The second check is payout clarity.

Every program needs to define what counts as a real result. A demo request, trial signup, sale, app install, first deposit, or subscription can all work, but the rule needs to be clear before partners start sending traffic.

This protects both sides.

Brands avoid paying for weak or duplicate actions. Partners know what they need to deliver. Finance teams get cleaner Payout logic.

3. Tracking and fraud review

The third check is visibility.

Partner marketing becomes unsafe when teams cannot see where conversions came from, whether they were valid, and which partner should receive credit.

This is where tracking platforms quietly matter. For companies operating at scale, platforms such as Trackier sit in this practical layer, helping partner teams connect activity, conversions, fraud checks, and
payouts in a clearer view.

The value is not loud. It sits in the reporting that helps teams scale without guessing

Why This Matters Across The US, Europe, And India

The US is leading much of this shift because the market is mature, ad costs are high, and the partner ecosystem is deep.

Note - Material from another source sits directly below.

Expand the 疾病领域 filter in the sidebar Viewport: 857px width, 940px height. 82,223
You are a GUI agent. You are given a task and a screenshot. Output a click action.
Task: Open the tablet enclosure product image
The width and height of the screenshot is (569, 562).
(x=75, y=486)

North America generated $8.17 billion in affiliate marketing platform revenue in 2025. Europe generated $5.76 billion in the same year, with expected growth from 2026 to 2033.

India is moving in the same direction for practical reasons. Brands want scalable acquisition, but they also want more control over fraud, source quality, and payout accuracy.

That matters across ecommerce, fintech, gaming, SaaS, mobile apps, and iGaming. These sectors do not only need traffic. They need proof that the traffic is useful.

Partner marketing gives them a way to connect growth with trust and performance.

Paid Media Still Has A Role

Partner marketing should not replace paid media.

A smarter growth mix uses both.
Paid media can create demand quickly. Search can capture people already looking. Social can test hooks and offers. Programmatic can widen reach.

Partner marketing adds a layer that paid media often struggles to create on its own. It brings recommendations, trusted content, third-party validation, and performance-linked payouts into the same
growth plan.

That balance matters because buyers do not move in straight lines. A person may see a paid ad, read a review, check a comparison article, search the brand, and then convert through a partner link later.

If the brand only tracks the last click, the story looks too simple. If the brand tracks the journey with care, partner marketing becomes easier to understand and easier to scale.

The Rise of Partner Marketing is Not About Choosing One Channel Over Another.

Paid media gives speed. Partner marketing brings trust, accountability, and better control over payout when managed well.

For marketers, that is the real reason the channel is gaining attention. It helps teams grow without putting every bet into crowded ad auctions.

For platforms like Trackier, the opportunity sits in the practical layer of this shift. Brands need partner programs they can trust with clean tracking, valid conversions, fraud checks, and payouts that match real
performance.

In a market where every budget line is being questioned, that kind of clarity is becoming harder to ignore.